В мои планы не входила ни эта квартира, ни наследство — просто никогда не думал об этом. Ничего мне не надо, я слишком много наприобретал всего в прошлых жизнях, всякого материального и нематериального хлама, чтобы хватать еще и еще; наоборот, в душе вызрело твердое решение не тащить к себе ничего, только — от себя вопреки инстинкту.
— Пожалуйста, Славик, не обижай меня отказом, уважь старую, — просила она.
— Хорошо, — сказал я, — договорились, Вера Васильевна. Вы мне и правда как мать. Вы же знаете, я детдомовский, с пеленок подкидыш. Мне всегда не хватало матери.
— Видишь, как все прекрасно получается! — она подняла бокал. — Выпьем, сынок.
— С праздником… твое здоровье, мама! Вовсе нелегко далось это слово. Даже слезы проступили на глазах. Впервые за всю свою жизнь, да еще и вслух: ма-ма!
P.S. Вечером — Леня с Илюшей. Ничего особенного. Забежали поздравить Веру Васильевну.
Но так уж получилось, пришлось поздравлять нас обоих. Больно не терпелось Вере Васильевне поделиться радостью. И мне не терпелось.
13 марта. Первые приметы весны — капель с крыш… Бегал по настоянию Веры Васильевны, оформлял документы. Ох, тяжкий труд, проклятые бюрократы. Но, слава Богу, всекажется, позади, теперь и по закону я ее сын.
Хм… в голову порой лезет всякая всячина. Ну, к примеру, логически допустимо, что я теперь и сынок капитана Максимова. Это как же, хочется завопить: я — сын самого себя?! Такое всерьез можно утверждать разве что санитарам в белых халатах.

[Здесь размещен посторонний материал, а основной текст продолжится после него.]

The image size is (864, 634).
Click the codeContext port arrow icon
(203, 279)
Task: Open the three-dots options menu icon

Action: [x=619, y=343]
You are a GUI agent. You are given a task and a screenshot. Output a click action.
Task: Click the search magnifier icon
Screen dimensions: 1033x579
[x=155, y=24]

15 марта. Медитирую три раза в день: утром, в обед и вечером. Иногда по возможности еще и в полночь. Самая лучшая медитация, конечно, вечерняя, где-то после захода солнца. Вот и сегодня видение имел чудное. Снова кэп, наверное, много о нем думаю. И снова я, Славик, ох, как бы не запутаться совсем, — не я вообще-то, а Андрей Максимыч тот у себя в каюте с книжкой в руках. “Три мушкетера”, Дюма; в море только такое и читать. Каюта у меня просторная: три иллюминатора, большой письменный стол, а в центре каюты еще столик — поменьше, круглый, вокруг него, тоже полукругом, диван — надо полагать, для гостей.
Итак, был вечер, море почти штилевое, промысловая обстановка, как говорится, нормальная. Я отдыхал, когда появилась она — и радость моя, и где-то зубная боль. Вошла в белом халатике, с аппаратом на шее для прослушивания больного. Блондинка, высокая и стройная даже в халате. Правда, не очень-то молода, лет на десять всего меня помоложе.
— Ты один, капитан?
— Как видишь. Но для надежности пошарь в спальне под рундуком.

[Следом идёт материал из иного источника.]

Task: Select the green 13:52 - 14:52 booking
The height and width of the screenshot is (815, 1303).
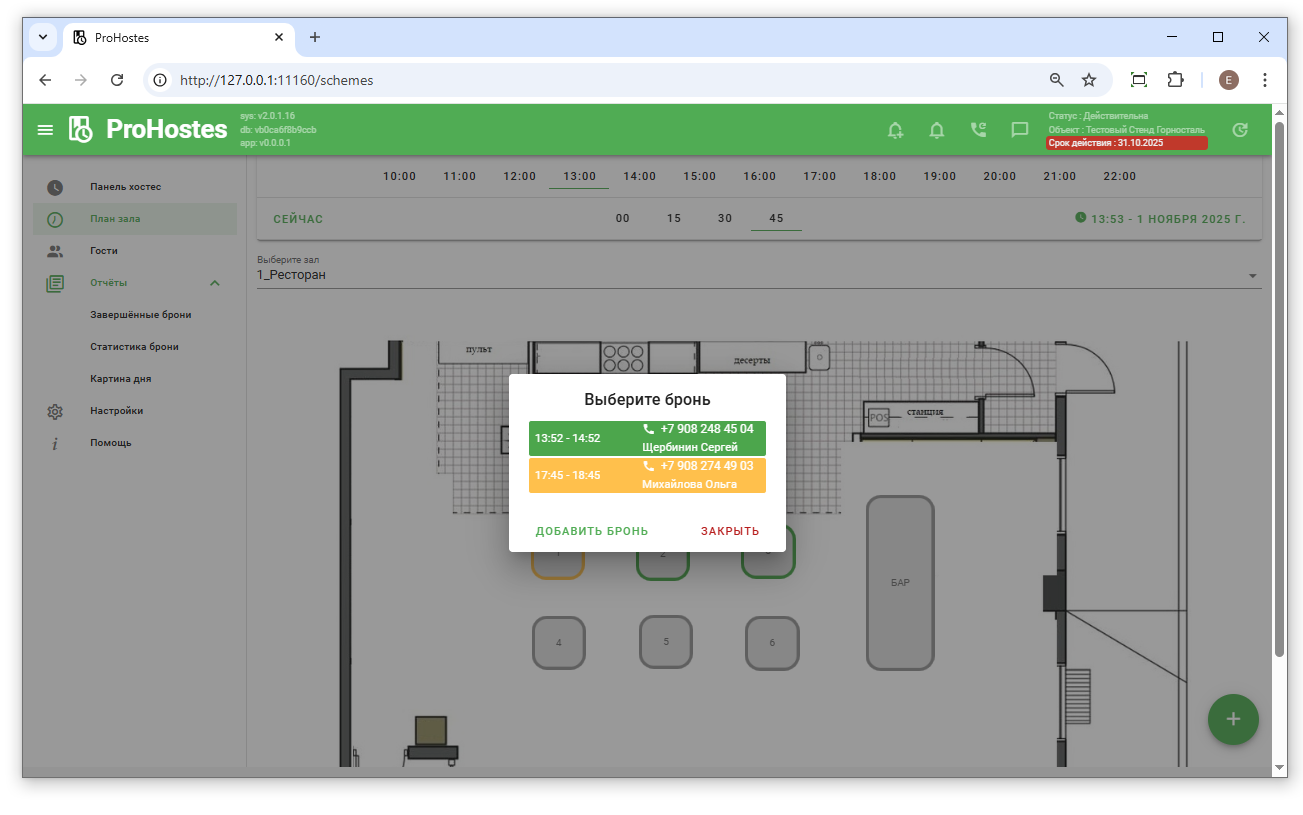Action: click(647, 438)
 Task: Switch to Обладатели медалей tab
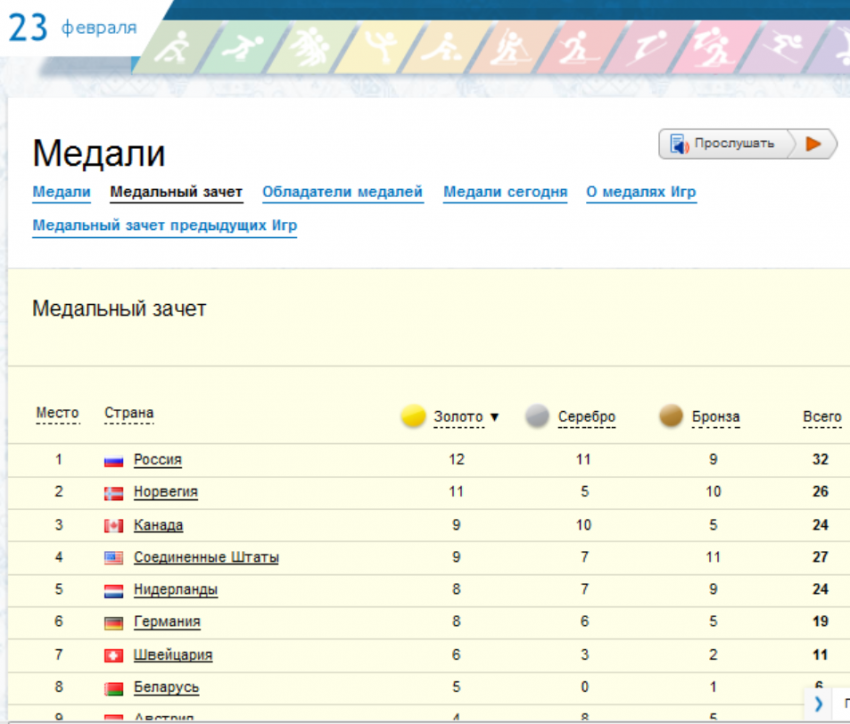point(342,192)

— Я не это имела в виду. Ну и шуточки у тебя, шеф, прямо боцманские.
— Не будем ссориться, Лизавета… Не понимаю, для чего тебе этот халат и этот… как его? Ну наушники на груди — стетоскоп, что ли?

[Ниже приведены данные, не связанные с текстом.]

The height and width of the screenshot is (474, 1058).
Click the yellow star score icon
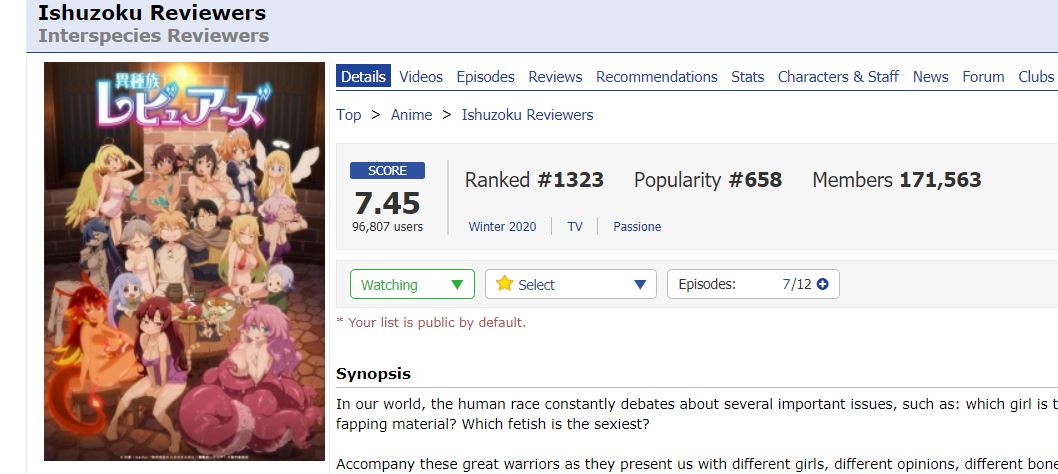pyautogui.click(x=504, y=284)
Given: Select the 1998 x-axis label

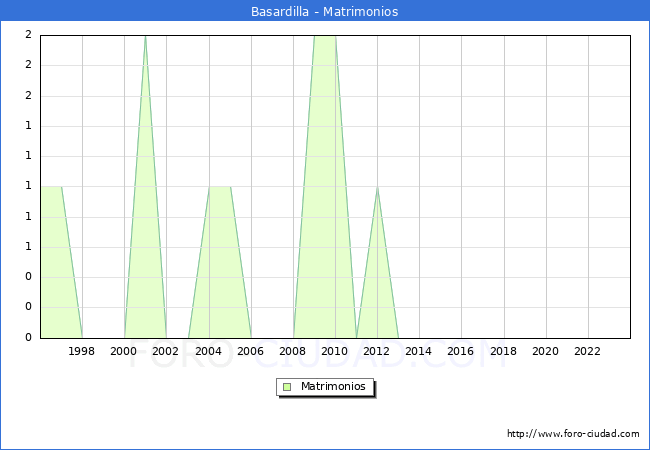Looking at the screenshot, I should [82, 351].
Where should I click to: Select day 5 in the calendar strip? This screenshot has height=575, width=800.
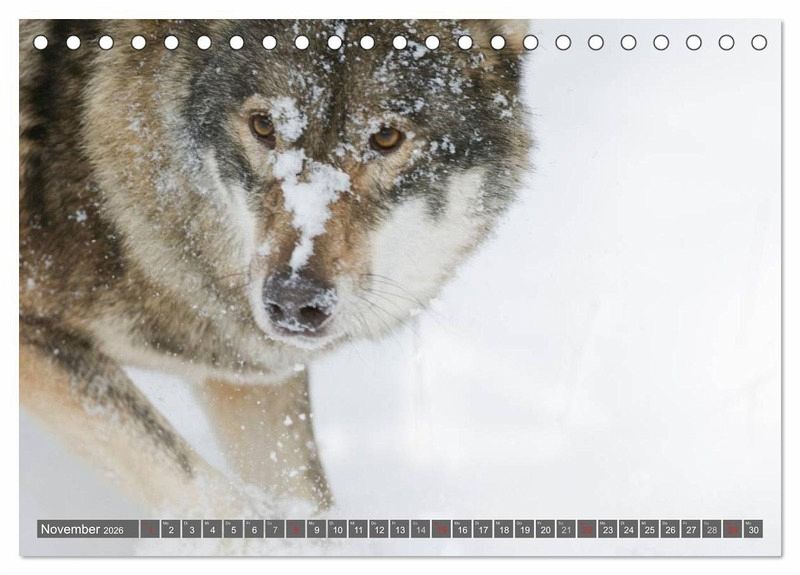pos(233,529)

— А для конспирации, — сказала она, — все силы, капитан, брошены на конспирацию.
— Боюсь, после тебя и твоих забот меня не выпустят в море.
— Почему вдруг?
— Да как же! Весь рейс под пристальным наблюдением судового врача Елизаветы Владимировны. Шесть месяцев изо дня в день. Как вечер, так она и тут, в белом халатике. Можно подумать, кэп на последнем издыхании и только нечеловеческим усилием воли выполняет Госплан… Донесут, Лизавета! У меня стукачей полно, законспирированные похлеще тебя.
— А ты боишься?
— Остерегаюсь. Вот вернемся домой — и прощай море! Не врачи, так другие прихлопнут визу.